X’s Communities feature, once pitched as the platform’s answer to Reddit subreddits, faces extinction. Head of Product Nikita Bier laid out the grim stats in a post that racked up over 1.3 million views. ‘Communities had a great vision, but they were used by less than 0.4% of users—yet contributed to 80% of spam reports, financial scams, and malware on X,’ he wrote. ‘It occupied half the team’s time some weeks, while the rest of the app suffered.’ Engadget broke the news on April 23, 2026, noting the initial shutdown date of May 6, later pushed to May 30 for migration.
Low engagement. Rampant abuse. Bier didn’t mince words on the culprits. Successful groups often doubled as funnels for Kick streamers or clip farms, not genuine discussion hubs. Niche holdouts—like coin collectors, baseball card traders, skincare enthusiasts, and artists—must now scatter to timelines or chats. ‘That content should really live on Timeline or in chats—instead of a Temu version of subreddits,’ Bier added in the same thread. His post sparked backlash from creators who saw it as a blow to organized spaces.
The timing? No coincidence. X rolled out Custom Timelines just days earlier, powered by Grok AI from xAI. Premium users on iOS—Android soon to follow—can now pin up to 10 feeds from 75+ topics: cryptocurrency, anime, mental health, K-pop, robotics, even pets. Scroll past For You and Following; tap the plus. Grok scans posts, slaps on topic labels based on engagement, not mere keywords. Diverse sources like Reuters, BBC, and AP mix in, with no glaring bias in tests. Ads slot into the second spot of each feed, a nudge to revive X’s ad coffers strained since Elon Musk’s takeover. TechCrunch got hands-on, praising the personalization for sports events or curiosity dives.
And chats? Enter XChat. Bier’s investing big here. Group chats now take joinable links—pin them in your dying Community for a smooth exodus. Limits start at 350 members, jumping to 500, then 1,000 within weeks. A standalone app looms. But skeptics wonder: will spam follow? Communities’ poison seeped into moderation black holes; real-time chats demand constant vigilance. Admins can flee to Discord, where Blake Robbins already crowed, ‘X killing Communities is a huge gift to Discord.’ Streamer KSI lamented, ‘Ah man, why would they do this. I really hope they reverse this decision.’ Neowin highlighted the spam influx as the kill switch.

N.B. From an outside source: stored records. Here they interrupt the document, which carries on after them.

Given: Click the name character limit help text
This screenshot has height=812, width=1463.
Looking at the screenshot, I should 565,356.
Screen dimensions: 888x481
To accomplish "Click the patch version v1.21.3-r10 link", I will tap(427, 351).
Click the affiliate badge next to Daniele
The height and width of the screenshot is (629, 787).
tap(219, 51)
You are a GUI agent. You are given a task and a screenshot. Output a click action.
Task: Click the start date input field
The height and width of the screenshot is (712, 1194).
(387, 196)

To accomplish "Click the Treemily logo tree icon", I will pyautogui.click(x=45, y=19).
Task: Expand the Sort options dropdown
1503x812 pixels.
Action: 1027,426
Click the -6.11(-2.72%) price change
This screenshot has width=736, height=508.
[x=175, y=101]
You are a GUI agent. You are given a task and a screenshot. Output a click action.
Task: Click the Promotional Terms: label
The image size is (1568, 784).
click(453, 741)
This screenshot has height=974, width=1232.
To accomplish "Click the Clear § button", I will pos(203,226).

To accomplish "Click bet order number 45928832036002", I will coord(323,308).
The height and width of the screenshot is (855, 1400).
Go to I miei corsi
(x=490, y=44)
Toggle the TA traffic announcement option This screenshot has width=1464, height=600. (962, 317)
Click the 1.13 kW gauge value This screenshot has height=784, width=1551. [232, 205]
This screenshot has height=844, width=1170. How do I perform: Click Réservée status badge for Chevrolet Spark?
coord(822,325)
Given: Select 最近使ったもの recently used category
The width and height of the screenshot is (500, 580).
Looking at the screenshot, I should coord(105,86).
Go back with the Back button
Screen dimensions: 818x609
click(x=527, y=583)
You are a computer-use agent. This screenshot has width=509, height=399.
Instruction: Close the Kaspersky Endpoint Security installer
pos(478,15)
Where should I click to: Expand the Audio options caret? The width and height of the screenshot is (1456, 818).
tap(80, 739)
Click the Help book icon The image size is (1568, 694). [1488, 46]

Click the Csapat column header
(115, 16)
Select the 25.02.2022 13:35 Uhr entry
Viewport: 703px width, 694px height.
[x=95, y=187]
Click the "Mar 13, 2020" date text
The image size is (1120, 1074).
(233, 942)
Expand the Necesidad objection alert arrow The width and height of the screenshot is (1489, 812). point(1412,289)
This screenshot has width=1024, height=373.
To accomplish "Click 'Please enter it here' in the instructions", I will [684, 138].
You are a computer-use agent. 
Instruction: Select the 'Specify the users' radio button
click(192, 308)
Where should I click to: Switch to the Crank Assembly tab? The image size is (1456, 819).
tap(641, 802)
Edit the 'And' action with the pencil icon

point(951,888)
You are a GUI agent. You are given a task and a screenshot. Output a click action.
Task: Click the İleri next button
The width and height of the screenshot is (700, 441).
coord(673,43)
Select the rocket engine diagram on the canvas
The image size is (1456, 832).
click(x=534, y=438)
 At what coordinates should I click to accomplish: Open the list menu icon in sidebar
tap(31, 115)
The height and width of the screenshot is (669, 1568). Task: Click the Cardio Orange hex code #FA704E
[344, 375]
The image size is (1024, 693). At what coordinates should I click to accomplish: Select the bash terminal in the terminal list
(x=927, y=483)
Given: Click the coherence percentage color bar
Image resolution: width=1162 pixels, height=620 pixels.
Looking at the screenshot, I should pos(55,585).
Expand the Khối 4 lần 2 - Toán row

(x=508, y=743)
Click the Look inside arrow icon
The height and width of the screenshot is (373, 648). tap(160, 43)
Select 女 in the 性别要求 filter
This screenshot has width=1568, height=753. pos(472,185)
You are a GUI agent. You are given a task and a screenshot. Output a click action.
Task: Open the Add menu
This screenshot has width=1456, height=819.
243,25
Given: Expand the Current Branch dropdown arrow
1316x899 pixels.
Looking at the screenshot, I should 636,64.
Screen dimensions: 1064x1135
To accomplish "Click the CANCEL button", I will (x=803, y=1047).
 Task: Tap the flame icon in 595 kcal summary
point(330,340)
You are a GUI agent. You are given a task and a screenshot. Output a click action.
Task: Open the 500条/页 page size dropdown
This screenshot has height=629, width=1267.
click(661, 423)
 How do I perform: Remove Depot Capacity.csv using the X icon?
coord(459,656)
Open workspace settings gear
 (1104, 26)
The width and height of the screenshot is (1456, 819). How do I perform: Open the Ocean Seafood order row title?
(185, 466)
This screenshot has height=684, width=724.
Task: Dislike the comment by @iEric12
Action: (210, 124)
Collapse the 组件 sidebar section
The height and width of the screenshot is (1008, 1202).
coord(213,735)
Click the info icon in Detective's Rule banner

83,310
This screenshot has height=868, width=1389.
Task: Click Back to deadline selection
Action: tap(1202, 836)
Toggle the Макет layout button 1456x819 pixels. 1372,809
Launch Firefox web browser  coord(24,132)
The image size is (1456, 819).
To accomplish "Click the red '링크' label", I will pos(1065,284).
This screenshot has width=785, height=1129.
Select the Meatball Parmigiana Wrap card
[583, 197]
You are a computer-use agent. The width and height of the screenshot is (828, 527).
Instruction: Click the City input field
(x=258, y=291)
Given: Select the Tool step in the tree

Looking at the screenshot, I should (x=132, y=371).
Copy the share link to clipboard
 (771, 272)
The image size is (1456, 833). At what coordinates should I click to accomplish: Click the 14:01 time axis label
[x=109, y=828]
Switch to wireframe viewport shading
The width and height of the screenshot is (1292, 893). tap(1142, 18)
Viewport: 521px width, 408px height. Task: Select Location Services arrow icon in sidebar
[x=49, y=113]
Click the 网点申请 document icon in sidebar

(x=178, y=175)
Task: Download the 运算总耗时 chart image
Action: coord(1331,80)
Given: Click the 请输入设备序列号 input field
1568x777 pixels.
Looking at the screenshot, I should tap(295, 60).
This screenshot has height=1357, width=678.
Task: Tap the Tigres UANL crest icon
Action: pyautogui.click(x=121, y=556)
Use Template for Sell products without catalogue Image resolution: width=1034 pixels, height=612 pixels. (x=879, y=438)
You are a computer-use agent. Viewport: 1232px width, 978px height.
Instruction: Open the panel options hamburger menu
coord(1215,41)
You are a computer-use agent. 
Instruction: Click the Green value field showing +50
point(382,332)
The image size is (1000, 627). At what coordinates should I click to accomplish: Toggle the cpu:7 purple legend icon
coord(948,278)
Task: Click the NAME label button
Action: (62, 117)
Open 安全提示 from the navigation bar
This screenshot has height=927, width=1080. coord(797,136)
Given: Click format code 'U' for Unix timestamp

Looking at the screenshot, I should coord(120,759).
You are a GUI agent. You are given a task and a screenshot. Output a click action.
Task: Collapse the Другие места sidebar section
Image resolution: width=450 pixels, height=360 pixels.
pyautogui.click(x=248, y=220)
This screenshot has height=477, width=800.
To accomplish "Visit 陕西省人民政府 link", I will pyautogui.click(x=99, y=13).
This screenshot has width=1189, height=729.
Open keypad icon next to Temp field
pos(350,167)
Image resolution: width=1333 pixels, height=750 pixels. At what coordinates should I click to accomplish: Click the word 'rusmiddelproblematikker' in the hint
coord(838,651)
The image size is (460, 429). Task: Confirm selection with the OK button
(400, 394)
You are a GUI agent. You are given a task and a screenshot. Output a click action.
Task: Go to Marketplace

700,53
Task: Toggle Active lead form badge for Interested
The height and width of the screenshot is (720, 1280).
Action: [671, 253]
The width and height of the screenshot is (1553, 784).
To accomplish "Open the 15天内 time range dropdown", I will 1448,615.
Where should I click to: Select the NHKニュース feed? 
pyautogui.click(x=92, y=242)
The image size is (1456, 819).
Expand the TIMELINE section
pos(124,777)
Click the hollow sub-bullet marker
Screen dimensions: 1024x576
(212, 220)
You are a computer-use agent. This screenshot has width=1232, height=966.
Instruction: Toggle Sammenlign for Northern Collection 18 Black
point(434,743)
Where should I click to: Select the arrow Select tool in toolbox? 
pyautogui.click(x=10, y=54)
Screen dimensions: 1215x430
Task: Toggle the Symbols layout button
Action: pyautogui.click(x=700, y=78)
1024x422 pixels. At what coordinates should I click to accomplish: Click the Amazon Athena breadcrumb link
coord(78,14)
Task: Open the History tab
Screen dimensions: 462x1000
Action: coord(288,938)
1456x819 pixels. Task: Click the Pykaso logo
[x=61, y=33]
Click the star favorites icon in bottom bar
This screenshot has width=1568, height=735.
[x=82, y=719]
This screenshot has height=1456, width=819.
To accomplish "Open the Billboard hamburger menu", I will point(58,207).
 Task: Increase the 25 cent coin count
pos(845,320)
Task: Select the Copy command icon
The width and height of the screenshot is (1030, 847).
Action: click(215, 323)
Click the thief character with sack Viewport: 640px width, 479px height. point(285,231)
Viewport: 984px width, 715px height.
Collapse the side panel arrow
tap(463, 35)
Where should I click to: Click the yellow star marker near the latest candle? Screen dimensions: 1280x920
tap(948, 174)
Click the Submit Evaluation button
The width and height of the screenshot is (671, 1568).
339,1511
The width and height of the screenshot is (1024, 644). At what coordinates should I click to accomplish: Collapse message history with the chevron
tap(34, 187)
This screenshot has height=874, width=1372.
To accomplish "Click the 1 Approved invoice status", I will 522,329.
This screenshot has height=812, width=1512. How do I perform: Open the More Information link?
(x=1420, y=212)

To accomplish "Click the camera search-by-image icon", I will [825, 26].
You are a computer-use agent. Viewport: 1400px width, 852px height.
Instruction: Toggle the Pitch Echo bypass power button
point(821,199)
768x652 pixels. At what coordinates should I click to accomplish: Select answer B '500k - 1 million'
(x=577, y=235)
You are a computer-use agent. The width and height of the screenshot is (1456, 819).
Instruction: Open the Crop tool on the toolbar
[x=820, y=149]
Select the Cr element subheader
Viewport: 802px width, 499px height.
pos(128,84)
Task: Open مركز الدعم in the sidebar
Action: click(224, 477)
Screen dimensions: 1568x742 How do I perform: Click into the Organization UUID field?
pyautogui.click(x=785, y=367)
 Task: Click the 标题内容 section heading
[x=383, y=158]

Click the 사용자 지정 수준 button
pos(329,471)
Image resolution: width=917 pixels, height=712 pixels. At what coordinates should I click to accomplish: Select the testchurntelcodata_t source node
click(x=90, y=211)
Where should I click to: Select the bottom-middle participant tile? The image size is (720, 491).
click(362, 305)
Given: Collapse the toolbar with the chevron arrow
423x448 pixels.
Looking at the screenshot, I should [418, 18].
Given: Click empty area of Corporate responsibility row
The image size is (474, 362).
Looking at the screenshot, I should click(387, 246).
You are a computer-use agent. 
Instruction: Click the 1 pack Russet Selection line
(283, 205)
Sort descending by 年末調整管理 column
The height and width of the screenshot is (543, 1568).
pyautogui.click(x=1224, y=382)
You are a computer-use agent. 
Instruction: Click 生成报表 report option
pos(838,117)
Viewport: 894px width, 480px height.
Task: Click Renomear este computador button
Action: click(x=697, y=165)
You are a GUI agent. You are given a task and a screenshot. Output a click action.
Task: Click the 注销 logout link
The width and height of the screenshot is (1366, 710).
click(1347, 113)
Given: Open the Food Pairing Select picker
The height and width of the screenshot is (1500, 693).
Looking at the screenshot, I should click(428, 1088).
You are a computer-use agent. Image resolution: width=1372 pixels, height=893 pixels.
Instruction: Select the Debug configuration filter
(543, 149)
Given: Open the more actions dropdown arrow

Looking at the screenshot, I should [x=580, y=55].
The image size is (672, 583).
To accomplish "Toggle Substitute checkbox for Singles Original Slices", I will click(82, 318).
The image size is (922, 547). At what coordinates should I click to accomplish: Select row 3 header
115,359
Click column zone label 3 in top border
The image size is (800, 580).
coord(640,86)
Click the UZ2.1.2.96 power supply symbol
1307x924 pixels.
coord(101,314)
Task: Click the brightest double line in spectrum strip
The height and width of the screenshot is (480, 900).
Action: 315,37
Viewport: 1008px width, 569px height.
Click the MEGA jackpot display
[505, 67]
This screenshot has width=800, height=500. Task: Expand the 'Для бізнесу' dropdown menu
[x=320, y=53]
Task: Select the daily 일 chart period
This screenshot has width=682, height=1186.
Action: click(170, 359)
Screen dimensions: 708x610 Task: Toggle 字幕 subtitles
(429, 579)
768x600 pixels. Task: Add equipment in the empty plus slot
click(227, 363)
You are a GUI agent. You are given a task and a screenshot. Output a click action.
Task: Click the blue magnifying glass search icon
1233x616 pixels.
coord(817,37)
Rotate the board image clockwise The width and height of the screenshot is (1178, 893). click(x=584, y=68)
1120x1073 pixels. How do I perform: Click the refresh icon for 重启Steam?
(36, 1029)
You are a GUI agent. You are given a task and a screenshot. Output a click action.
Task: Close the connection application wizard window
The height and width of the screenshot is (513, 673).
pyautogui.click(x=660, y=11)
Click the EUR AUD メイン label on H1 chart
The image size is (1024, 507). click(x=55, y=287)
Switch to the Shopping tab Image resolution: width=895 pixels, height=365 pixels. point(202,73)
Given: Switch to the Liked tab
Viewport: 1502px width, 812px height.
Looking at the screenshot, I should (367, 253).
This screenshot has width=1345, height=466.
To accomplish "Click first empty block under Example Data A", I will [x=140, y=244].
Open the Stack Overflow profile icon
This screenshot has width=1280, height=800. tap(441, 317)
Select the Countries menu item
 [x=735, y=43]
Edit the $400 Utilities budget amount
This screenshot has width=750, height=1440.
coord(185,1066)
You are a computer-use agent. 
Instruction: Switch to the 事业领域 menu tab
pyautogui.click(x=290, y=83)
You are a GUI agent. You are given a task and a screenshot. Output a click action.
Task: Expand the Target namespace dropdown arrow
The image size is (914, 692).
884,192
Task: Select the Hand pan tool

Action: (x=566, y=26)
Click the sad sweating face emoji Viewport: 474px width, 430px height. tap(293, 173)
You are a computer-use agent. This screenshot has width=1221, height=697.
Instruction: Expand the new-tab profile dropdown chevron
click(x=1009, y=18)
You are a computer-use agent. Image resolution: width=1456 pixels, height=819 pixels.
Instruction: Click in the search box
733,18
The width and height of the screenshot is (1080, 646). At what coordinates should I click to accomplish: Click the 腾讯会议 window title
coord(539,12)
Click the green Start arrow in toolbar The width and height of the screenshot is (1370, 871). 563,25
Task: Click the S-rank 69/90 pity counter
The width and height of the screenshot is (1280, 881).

Rewind. Communities launched pre-Musk, in Twitter’s final days. Users built public groups around interests, curating dedicated feeds. It promised focus amid the main timeline’s chaos. But adoption stalled. Less than half a percent cared, per Bier. Spam exploded—80% of reports traced back. Financial scams thrived in unchecked corners. Malware hid in links. The team burned cycles scrubbing it, neglecting core app fixes. X’s product chief, with exits like Gas to Discord and TBH to Facebook under his belt, called time. New creation? Blocked already, errors flashing on web and iOS. PiunikaWeb spotted the signs first.
Industry watchers see a pattern. X chases ‘everything app’ status—payments, video, now AI feeds and superchats. Communities felt bolted-on, a half-measure against Reddit’s fortress or Discord’s voice grip. Custom Timelines scale better; AI handles curation at volume humans can’t. No mods needed. Grok, post-xAI merger, ties X tighter to Musk’s AI empire. Revenue angle sharpens: pinned feeds mean more eyes on ads. Yet creators fume. Trainwreckstv raged online, blasting Bier and the move as misguided. Discord salivates over the refugee influx.
But does it stick? XChat’s encryption draws side-eye—experts say Musk can still peek. Group limits, even at 1,000, cap big gatherings. Custom feeds shine for passive browsing, less for debate. Users built audiences in Communities; rebuilding elsewhere costs time. Platforms like Bluesky eye similar AI feeds, per TechCrunch. Threads apes with its own groups. X bets on integration over silos.
Migration clock ticks. Pin that XChat link. Export members by May 30, or watch them drift. Bier’s blunt: low use, high cost. X pivots to AI smarts and live chats. Spam’s the villain. Success? Measure in fewer reports, fuller chats, pinned feeds that hold. For now, Communities fade. A footnote in X’s restless rebuild.